UFC double-champion Henry Cejudo and coach Eric Albarracin broke the news of Bruno Silva’s UFC signing in January. The Brazilian bantamweight said they’re just getting started in his MMA career.

A longtime member of Cejudo’s camp, Silva will finally enter the Octagon at Saturday night’s UFC 243 in Melbourne, Australia, opposite Khalid Taha. The former TUF Brazil alum is 3-1-1 since his appearance on the reality show in 2015. He credits his teammates in Phoenix as crucial ingredients that finally got him in the UFC.

“I was already in the UFC radar for a while,” Silva told MMA Fighting. “I was on The Ultimate Fighter in 2015, but ended up losing my second fight. I had a bunch of wins after that, but Cejudo and the captain’s influence were very important. I was always with them, and that counts (for) a lot. I feel like I know everybody here in the UFC already. I was already part of this before even fighting here.”

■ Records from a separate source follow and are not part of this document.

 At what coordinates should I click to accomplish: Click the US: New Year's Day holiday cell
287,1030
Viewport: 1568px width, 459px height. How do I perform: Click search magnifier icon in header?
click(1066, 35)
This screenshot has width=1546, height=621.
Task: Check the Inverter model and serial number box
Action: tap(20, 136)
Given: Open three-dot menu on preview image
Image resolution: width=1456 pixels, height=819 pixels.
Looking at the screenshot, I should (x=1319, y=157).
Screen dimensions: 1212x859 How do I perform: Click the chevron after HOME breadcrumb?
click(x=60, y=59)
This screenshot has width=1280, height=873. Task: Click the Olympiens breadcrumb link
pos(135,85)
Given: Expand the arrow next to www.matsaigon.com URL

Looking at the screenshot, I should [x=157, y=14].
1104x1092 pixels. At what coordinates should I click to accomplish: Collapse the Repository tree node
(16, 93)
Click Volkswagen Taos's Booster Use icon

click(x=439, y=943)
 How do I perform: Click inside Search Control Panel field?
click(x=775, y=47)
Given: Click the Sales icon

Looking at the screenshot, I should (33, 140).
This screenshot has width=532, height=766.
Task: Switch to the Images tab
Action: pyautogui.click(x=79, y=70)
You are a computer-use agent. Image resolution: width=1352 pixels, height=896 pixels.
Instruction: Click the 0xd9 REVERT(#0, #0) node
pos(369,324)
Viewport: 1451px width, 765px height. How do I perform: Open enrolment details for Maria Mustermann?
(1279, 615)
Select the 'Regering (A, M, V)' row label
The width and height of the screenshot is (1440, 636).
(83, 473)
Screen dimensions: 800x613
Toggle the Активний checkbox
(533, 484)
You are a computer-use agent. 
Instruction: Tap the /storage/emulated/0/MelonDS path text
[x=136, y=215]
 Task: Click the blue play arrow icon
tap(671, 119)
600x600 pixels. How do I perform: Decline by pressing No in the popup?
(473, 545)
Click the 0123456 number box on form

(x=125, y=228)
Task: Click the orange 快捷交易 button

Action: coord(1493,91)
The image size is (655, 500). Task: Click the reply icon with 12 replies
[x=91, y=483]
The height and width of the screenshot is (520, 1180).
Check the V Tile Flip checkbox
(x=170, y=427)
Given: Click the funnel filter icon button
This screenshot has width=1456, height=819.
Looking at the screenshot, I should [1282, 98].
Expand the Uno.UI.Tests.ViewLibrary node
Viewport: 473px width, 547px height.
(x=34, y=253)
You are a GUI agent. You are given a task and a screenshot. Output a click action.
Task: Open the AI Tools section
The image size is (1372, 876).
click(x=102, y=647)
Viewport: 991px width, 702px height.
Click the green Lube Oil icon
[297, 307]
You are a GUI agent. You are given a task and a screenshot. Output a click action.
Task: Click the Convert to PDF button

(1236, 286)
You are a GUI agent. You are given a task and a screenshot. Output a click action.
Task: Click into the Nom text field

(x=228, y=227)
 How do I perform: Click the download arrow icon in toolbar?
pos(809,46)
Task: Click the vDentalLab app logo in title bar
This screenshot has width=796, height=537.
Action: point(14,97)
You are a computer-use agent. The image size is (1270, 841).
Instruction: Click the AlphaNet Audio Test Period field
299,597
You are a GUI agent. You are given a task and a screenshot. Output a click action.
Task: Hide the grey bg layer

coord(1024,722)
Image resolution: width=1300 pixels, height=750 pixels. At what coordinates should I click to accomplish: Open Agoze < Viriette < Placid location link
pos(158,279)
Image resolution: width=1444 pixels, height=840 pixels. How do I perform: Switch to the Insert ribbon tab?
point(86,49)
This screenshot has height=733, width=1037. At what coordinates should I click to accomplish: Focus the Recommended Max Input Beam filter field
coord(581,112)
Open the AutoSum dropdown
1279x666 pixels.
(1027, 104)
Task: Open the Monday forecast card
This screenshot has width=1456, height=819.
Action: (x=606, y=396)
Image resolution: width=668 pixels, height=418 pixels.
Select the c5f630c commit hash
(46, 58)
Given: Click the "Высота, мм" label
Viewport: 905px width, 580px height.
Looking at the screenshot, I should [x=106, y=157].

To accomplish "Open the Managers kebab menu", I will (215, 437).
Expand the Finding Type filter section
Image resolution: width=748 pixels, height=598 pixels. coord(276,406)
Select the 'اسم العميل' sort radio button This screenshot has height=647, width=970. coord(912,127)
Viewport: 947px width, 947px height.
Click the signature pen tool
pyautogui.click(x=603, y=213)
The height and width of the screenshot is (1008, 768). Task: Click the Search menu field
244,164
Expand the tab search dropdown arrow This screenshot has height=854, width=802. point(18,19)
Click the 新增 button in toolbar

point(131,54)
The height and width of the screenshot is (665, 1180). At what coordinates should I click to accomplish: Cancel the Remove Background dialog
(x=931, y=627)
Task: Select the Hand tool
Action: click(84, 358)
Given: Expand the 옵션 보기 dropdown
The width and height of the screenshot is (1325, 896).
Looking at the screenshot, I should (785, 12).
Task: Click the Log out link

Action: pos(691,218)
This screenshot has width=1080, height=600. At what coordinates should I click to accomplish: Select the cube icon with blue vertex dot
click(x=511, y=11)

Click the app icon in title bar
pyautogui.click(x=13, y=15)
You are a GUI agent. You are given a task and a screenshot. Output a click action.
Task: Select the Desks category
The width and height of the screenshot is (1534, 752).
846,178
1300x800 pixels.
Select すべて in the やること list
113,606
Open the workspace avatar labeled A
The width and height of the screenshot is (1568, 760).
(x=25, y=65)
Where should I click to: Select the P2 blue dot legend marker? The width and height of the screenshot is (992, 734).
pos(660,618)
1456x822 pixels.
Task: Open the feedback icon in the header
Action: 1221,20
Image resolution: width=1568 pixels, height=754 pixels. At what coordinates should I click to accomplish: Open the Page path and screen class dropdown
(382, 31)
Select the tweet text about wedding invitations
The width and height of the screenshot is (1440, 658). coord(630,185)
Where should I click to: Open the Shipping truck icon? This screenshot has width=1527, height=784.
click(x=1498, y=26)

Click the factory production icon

Cejudo currently holds the UFC bantamweight and flyweight titles after defeating Demetrious Johnson, T.J. DIllashaw and Marlon Moraes over the last 14 months. The “Bulldog” was by his side during those key moments.

“I was in Cejudo’s corner – I was with him in every title fight he had, so that helped me a lot to enter the UFC,” Silva said. “I was in his corner for the Demetrious Johnson fight; I was part of most of Cejudo’s career. I know everybody, (and) I’ve travelled to many different places. I feel like home here, it’s almost like I’ve fought in the UFC already.”

For this camp, though, Silva decided to tweak a few things. Originally scheduled to face Taha at Abu Dhabi’s UFC 242 on Sept. 7, “Bulldog” finished his training camp at Pitbull Brothers in Brazil when the match was moved to Oct. 5.

The fact that Patricio Freire and Leandro Higo were training hard for Bellator in late-September — and some team members had a similar fighting style to Taha — convinced Silva to get back to Natal to train. But he plans to go back to Phoenix after UFC 243.

Taha brings a 1-1 UFC record to the table against the octagon newcomer. After dropping a decision to Nad Narimani in his first appearance in the eight-sided cage, Taha stopped Boston Salmon in just 25 seconds in April.

“Whoever they bring, it’s okay,” Silva laughed when asked about the matchup. “This kid is an explosive striker, but any opponent is fine. I don’t care, I’ll fight whoever shows up. He’s a very explosive striker and he will try to bring his best early in the fight, and that’s going to be his downfall.”

With three submissions and three knockouts to his credit in the past eight years, Silva predicts he’ll stop Taha under the bright lights in Melbourne.

“I was envisioning this fight ending in a certain way, but now I’m seeing many different outcomes,” Silva said. “I envision myself letting him throw everything he’s got in the beginning of the fight, (and letting) him do what he does best. When he gets tired in the second and third rounds, I’ll put pressure and finish the fight.

“But a fight is a fight. Who knows, maybe I’ll knock him out in the first round.”